You might not know that this guy has written 47 New York Times bestselling books. That's
incredible. 47 New York Times bestsellers.
Like I can't even wrap my head around that.
Anyways, got a new book out.
It's called The 30 Day Sobriety Solution.
And look, by nature, you guys might be surprised to hear
that I'm a relatively skeptical dude.
I'm not really prone to fall into the spell
of the so-called self-help gurus of the day.
I'm also somebody with some pretty strong opinions
about sobriety, what's required to achieve it,
and more importantly, what's required to maintain it.
So to be totally honest and transparent with you guys,
I wasn't really sure I even wanted to do this interview
because I think there's a certain audacity about a guy who
is not an alcoholic, a guy who has made his living for a very long time as a professional
self-helper to put out a book that purports to solve one's alcoholism by virtue of a 30-day
program. On the flip side, I also admit that I couldn't resist the opportunity to go through
with this conversation because
it's not every day that you get invited up to Santa Barbara to visit the home of a guy who has
sold 500 million books. That is not hyperbole. This guy has actually sold 500 million copies
of his books. Like what? And he's also a guy who has had seven books on the New York Times
bestseller list at the same time. At the same time. Also, I checked out his new book. As a
disclaimer, you guys probably know, I'm a 12-step guy through and through. It saved my life. I'm
still very much invested in 12-step. It is my number one priority. That said, I found that this book has
more than a few compelling insights. There is plenty of merit in it and a lot of stuff that I
thought would make for a pretty good discussion. So needless to say, here we are. I did the podcast
with Jack. I haven't listened to any other interviews with this guy, but I think it's fair
to say, and by Jack's own admission, when we were all done, when the dust had settled, that this talk is a little bit
different than your normal interview fair with Mr. Canfield. I wouldn't say it was contestuous
by any stretch of the imagination, but I do think Jack sensed my dubiosity. Is that a word?
Dubiosity. And he was a good sport about it. And I think that that made
for a pretty interesting and at times compelling conversation. But first,
let's acknowledge the awesome organizations that make this show possible.
This is a conversation about sobriety, of course,
including some of the ugly truths
behind the industry of sobriety,
sobriety ink, if you will.
We talk about the driving force
behind the Chicken Soup for the Soul series of books.
We talk about this healing technique
that Jack is super enthusiastic about called tapping.
I'd never heard of it before, but that was fascinating. And as an
anecdotal aside, when I got home from the podcast, I asked Julie if she knew anything about tapping.
And of course, she's like all about it. She loves it. Anyway, we talk about Jack's daily routine,
his own experience dealing with alcoholism in his family and amongst his kids. We talk about
ayahuasca, plant medicines, something that has come up on the podcast before, of course.
We talk about something called the Sedona Method and how to begin the process of letting go of
unwanted emotion. We talk about Jack's opinions on people's biggest limiters and the deleterious
implications of American consumerism on cultivating the soul, cultivating a healthy interior life.
And all in all, I really enjoyed sitting down with Jack in his study.
It was a very cool, interesting opportunity.

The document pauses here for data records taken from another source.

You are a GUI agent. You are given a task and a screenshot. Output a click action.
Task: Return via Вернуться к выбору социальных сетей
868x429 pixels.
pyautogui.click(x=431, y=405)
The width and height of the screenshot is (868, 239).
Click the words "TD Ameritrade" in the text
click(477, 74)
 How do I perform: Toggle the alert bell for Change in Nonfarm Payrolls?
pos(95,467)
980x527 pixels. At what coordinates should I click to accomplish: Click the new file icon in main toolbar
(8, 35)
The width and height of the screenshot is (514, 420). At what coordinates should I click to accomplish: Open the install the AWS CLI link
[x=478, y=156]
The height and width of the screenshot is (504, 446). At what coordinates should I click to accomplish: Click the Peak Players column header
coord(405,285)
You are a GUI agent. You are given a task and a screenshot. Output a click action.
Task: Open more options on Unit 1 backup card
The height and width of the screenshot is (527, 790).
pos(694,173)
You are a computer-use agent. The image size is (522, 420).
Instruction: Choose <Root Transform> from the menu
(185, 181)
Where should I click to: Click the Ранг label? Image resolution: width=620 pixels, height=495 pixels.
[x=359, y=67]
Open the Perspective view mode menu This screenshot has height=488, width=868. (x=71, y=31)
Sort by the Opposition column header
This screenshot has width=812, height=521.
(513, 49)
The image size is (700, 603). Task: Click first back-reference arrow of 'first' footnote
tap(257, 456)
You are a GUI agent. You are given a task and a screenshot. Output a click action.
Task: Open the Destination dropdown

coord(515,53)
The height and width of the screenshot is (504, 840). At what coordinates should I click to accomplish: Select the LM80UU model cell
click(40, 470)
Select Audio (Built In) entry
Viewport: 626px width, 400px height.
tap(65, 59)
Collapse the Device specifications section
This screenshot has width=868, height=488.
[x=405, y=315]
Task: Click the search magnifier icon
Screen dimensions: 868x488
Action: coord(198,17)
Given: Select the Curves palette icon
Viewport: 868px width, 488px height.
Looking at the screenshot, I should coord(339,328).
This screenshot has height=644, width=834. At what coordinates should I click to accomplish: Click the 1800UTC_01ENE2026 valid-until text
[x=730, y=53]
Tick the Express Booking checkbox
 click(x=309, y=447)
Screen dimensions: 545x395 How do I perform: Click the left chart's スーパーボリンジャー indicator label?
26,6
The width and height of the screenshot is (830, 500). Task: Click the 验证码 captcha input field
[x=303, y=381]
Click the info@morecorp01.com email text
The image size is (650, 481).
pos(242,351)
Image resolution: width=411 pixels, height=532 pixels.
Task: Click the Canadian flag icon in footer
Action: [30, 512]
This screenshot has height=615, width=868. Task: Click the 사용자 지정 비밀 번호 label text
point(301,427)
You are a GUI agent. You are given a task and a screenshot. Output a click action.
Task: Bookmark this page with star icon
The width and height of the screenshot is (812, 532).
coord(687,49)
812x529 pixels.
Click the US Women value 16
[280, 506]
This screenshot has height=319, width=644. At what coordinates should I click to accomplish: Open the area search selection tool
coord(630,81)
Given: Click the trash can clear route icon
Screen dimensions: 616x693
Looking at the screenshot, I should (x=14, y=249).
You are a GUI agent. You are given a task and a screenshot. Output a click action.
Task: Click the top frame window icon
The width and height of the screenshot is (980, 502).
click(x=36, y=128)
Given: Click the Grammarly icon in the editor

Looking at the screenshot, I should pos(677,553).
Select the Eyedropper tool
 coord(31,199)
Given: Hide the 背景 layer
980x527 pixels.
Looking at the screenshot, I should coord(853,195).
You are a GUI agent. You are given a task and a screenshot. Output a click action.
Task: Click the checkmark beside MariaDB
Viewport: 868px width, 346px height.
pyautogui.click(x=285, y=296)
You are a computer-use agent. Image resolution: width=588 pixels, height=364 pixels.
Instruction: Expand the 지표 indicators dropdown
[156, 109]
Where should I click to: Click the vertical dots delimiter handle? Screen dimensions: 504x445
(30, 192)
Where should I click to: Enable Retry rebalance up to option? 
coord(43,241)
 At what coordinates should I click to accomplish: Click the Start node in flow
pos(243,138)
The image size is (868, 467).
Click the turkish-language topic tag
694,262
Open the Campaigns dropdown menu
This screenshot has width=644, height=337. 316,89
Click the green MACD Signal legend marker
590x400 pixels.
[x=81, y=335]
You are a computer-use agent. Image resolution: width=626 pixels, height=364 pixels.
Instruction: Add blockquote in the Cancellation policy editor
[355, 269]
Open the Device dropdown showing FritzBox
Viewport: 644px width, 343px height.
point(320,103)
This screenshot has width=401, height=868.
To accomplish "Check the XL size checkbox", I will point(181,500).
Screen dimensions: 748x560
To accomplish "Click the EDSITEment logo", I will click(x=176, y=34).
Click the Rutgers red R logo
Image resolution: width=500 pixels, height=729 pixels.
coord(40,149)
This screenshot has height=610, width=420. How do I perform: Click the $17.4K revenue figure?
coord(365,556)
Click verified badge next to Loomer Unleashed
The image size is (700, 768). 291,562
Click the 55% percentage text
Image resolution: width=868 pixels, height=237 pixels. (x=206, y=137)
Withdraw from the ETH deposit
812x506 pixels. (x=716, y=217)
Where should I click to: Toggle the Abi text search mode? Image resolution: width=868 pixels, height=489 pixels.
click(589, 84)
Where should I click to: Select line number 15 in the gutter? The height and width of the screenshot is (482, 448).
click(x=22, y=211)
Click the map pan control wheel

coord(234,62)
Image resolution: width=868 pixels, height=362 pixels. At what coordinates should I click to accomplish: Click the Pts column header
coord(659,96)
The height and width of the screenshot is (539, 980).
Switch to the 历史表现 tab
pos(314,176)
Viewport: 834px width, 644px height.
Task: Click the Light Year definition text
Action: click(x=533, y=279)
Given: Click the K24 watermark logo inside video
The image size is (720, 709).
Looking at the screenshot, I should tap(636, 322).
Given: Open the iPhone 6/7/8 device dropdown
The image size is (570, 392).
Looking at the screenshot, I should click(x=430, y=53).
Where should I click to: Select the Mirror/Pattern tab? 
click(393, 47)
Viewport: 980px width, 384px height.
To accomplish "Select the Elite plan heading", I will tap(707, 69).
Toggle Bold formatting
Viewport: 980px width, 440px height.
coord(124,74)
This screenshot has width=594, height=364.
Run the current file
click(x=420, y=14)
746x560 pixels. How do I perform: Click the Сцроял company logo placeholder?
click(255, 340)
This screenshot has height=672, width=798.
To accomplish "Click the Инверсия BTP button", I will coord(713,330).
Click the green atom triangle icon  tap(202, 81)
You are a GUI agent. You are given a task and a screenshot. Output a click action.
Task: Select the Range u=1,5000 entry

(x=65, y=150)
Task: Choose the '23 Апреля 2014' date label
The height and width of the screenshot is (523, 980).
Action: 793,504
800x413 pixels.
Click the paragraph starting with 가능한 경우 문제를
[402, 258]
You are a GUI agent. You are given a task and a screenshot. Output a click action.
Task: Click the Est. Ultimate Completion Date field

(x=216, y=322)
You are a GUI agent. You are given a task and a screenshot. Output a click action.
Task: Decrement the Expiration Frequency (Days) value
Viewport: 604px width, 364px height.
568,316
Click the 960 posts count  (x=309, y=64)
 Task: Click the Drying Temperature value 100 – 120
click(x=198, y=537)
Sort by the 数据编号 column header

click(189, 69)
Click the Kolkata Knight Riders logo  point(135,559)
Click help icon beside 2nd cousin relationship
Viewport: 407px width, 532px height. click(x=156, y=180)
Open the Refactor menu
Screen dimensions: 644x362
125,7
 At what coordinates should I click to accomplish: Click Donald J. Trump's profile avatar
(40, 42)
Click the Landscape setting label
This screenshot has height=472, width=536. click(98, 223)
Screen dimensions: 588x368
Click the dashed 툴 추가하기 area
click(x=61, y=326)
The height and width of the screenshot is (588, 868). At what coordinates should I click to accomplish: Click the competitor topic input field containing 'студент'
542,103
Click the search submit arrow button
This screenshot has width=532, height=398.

And I think it was a great exchange.
And I hope you guys enjoy it as well.
So let's talk to Jack.
I like that water system you have in the bathroom.
What is that?
It's from Niken. The guys are Magnet MLM. I like that water system you have in the bathroom. Who's that?
It's from Niken.
The guys are Magnet MLM.
Uh-huh.
And it alkalizes the water.
Yeah.
Good stuff, man.
Thank you for inviting me into your lair.
This is quite an impressive office.
Have you read all of these books? There must be tens of thousands in here.
I would say everything on that side and over
there I wrote or edited. Yeah, it's funny. And the rest of them I've read, probably 85% of them.
In the grand scheme of writers' offices, there's a larger percentage of books on these shelves that
you've actually written as compared to books you've read. Quite prolific.
I once figured out I read 3,000 books. Yeah, that's pretty good. Yeah.
That's pretty good. Do you still, I know you have a habit of setting aside time every day to read.
Is that something you still- I still do that. I actually, if I had to go back over again,
I would have read fewer books and reviewed them more consistently so that I would have
really taken in the material and mastered it rather than just had a overview of a lot of
things. But I took a lot of things.
But I took a speed reading course. I used to read a book a day, and now I probably read two books a week.
Right. And how do you select the books that you read? Are they books? I'm sure people just send
you books every day, right?
I get sent a lot of books, and then I also, people refer books to me. I read reviews of
books in magazines. When I go to Amazon, they say, people refer books to me. I read reviews of books in magazines.
When I go to Amazon, they say, people who like this book also bought this book.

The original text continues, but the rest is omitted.